A nova etapa da iniciativa injeta recursos financeiros com o objetivo de socorrer indústrias atingidas pelas tarifas das Seções 232 e 301 do Trade Expansion Act norte-americano, além de amparar vendas externas destinadas a países do Golfo Pérsico.
A estrutura do financiamento conta com R$ 13,5 bilhões oriundos do Tesouro Nacional, compostos por saldos não utilizados das edições anteriores e de renegociações de dívidas rurais, além de R$ 5 bilhões disponibilizados pelo Banco Nacional de Desenvolvimento Econômico e Social (BNDES).

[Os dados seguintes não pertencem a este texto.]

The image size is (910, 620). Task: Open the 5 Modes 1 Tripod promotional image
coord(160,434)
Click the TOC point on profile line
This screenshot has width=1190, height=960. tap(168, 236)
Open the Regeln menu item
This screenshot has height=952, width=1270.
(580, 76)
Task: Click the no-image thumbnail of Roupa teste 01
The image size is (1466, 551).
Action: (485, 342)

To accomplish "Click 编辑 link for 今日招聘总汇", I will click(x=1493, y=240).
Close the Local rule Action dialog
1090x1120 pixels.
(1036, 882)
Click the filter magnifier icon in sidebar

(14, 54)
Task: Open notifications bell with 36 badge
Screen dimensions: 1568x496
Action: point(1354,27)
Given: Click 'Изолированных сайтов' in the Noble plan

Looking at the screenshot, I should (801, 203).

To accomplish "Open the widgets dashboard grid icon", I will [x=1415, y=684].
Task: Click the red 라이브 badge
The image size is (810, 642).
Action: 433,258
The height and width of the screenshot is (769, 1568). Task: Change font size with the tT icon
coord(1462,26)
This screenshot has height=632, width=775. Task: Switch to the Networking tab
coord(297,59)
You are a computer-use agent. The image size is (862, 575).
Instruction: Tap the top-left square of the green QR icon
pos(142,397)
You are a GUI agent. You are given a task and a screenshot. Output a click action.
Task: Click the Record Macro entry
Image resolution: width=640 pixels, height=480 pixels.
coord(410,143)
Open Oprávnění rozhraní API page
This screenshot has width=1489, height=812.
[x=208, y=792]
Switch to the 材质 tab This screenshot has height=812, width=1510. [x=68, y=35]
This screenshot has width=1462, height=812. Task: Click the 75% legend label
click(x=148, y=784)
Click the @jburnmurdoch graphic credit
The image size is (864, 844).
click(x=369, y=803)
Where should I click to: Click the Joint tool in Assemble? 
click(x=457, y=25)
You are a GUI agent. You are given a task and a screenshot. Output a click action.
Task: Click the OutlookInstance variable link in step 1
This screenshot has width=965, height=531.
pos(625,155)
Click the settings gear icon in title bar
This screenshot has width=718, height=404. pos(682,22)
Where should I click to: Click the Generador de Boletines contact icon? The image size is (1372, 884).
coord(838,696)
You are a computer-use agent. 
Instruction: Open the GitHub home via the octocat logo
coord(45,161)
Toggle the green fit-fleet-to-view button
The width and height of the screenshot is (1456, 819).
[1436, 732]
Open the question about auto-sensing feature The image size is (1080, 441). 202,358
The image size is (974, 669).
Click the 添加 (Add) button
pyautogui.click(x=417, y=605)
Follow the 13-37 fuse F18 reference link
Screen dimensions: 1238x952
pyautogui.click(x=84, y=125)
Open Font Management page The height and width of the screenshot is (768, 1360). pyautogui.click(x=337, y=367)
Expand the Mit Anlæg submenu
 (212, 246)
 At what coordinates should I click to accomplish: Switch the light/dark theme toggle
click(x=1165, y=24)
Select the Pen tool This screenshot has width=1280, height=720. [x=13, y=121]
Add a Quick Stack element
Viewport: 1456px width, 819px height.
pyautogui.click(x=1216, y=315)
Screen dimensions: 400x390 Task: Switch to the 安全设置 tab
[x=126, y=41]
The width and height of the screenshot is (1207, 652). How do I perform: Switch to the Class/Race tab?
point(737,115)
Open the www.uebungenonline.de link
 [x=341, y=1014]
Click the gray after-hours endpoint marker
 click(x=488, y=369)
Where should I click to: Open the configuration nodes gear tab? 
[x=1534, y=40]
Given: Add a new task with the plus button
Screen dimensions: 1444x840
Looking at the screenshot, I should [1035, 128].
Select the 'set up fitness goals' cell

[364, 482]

A Medida Provisória dividiu as linhas de apoio financeiro em três grupos principais para atender diferentes demandas do mercado nacional.
O primeiro grupo abrange os setores atingidos diretamente pelas barreiras tarifárias dos EUA. Ele inclui o segmento de aço, alumínio, automotivo e móveis (Seção 232), além de madeira, carvão, máquinas elétricas, produtos cerâmicos, plástico, calçados, papel e açúcar (Seção 301).
O segundo grupo contempla setores industriais estratégicos, como o têxtil, químico, equipamentos de informática, borracha, produtos eletrônicos, máquinas, minerais críticos, farmacêuticos, fertilizantes e transportes.
O terceiro grupo foca os exportadores com operações direcionadas ao Golfo Pérsico, envolvendo nações como Arábia Saudita, Catar, Bahrein, Iraque, Kuwait, Irã e Omã.
O programa estipula taxas de custos financeiros variados, a depender da finalidade e da área de atuação do solicitante. Os grupos 1 e 3 têm acesso livre a todas as opções de crédito, enquanto o grupo 2 concentra o atendimento em linhas de investimento e bens de capital (BK).
- Giro Grande: custo financeiro de 9,80%
- Giro MPME: custo financeiro de 8,30%
- Giro Exportação: custo financeiro de 8,30%
- Bens de Capital (BK): custo financeiro de 8,00%
- Investimento: custo financeiro de 6,50%
- Minerais Críticos (Transformação Mineral): custo financeiro de 3,00%
A primeira versão do plano, veiculada em 2025, movimentou R$ 16 bilhões em 1.114 operações de crédito. Desse total, 72% dos contratos atenderam micro, pequenas e médias empresas (MPME), enquanto 77% dos recursos (R$ 12,2 bilhões) foram direcionados para a Indústria de Transformação.
Em 2026, a segunda fase do Brasil Soberano disponibilizou R$ 21 bilhões, apresentando um balanço parcial de R$ 19,5 bilhões contratados. Esse montante dividiu-se entre ações de investimento (R$ 7,5 bilhões), capital de giro (R$ 6,1 bilhões), exportação (R$ 4,7 bilhões) e bens de capital (R$ 1,2 bi).